There aren't many reasons to remain optimistic about BYU basketball in recent weeks. After all, this team has just one win over a currently-ranked foe (a 20-point comeback win against Clemson in MSG), and approaches a terrifying matchup with sixth-ranked Iowa State this weekend.
Even with potential number-one overall pick, AJ Dybantsa, lighting up the hardwood for the occasional comfortable 30-point outburst with regularity, Kevin Young's team simply isn't equipped to maneuver through the field of giants that roam the Big 12 landscape.
Dybantsa has been incredible and every bit deserving of the hype that surrounds his potential as a pro, but outside of five-star transfer point guard Rob Wright, BYU's injury bug has infected six rotation players including senior cornerstone Richie Saunders, who was enjoying a career-best 18 points per game in the year following his All-Big 12 First Team honors.
That, combined with poor performance from key contributors like Kennard Davis Jr. and Abdullah Ahmed, has led BYU basketball down a very dark path, losing against every perceivably superior opponent, and forcibly hitting a wall of quality, promising to cap this team's potential as a first or second-round exit in the upcoming NCAA Tournament.
Considering the level at which many expected this team to perform at the genesis of the season, the current state of Kevin Young's program is a hard pill to swallow.
But in the debris of BYU's road loss to fourth-ranked Arizona, careful observers may have discovered a formula for success -- a lineup capable of striking fear into even the very elite.
That lineup is an active five of Dybantsa, Wright, Davis, Mboup, and Keita.
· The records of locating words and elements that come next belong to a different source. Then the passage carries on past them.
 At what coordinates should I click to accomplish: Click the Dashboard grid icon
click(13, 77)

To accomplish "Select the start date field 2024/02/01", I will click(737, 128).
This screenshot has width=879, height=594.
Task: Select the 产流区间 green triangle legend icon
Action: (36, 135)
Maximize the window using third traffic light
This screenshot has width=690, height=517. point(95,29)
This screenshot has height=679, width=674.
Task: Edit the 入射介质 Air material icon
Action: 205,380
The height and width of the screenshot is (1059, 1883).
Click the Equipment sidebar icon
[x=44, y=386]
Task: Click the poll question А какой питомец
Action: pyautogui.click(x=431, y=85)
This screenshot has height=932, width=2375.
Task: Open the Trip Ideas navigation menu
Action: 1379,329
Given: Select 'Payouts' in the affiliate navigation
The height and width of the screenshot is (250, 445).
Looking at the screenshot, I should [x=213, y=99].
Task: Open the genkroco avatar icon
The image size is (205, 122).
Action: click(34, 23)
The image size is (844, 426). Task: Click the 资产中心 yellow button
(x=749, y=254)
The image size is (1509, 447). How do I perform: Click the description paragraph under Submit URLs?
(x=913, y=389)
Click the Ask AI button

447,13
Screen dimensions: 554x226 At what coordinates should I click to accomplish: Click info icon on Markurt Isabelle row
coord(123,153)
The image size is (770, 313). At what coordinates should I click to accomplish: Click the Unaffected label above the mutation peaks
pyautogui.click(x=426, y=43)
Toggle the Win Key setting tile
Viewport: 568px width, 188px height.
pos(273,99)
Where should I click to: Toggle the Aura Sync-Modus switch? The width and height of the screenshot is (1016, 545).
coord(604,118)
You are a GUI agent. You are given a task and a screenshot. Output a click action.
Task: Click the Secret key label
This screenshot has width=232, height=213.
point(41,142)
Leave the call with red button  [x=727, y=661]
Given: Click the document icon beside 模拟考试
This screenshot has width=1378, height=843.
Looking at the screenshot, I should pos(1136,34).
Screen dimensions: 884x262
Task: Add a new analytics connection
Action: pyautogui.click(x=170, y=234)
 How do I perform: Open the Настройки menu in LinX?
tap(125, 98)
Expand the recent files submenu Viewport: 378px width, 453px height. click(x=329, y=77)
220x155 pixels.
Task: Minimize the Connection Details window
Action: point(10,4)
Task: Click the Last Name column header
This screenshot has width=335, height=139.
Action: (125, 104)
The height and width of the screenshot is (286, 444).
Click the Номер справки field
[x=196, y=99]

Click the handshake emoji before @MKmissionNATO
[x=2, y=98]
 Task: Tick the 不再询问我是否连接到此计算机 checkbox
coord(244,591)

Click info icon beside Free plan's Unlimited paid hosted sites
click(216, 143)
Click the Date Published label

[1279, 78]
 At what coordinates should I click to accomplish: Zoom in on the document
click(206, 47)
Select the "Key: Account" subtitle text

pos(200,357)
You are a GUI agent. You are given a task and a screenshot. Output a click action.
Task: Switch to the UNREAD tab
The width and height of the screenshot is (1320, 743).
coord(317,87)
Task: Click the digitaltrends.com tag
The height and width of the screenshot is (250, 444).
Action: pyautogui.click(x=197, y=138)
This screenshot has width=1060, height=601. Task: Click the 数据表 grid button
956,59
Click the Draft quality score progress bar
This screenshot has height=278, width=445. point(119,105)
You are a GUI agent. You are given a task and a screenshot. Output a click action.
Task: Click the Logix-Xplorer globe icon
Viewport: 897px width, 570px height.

In case you were wondering, BYU outscored Arizona 24-13 when the Rob, AJ, Davis, Mboup and Keba lineup was on the floor
— Jackson Payne (@jackson5payne) February 19, 2026
In a game that saw the visiting and hobbled Cougars draw within five points in the final 60 seconds, discovering a lineup this potent from the rubble of the original structure is like finding a fully-intact Tyrannosaurus fossil in your backyard. It's improbable, it's unthinkable, but it's certainly worth capitalizing upon.
Khadim Mboup seems to be the key contributor to this lineup's success. A savvy defender with the competitive motor and natural instincts to throw a wrench into any foe's machine, if Mboup's offensive contribution can keep pace with his defensive effort, he could be the x-factor to push BYU basketball beyond its limitations.
Could this lineup be the answer to BYU's problems, or are the Cougars doomed to wither and die in the postseason?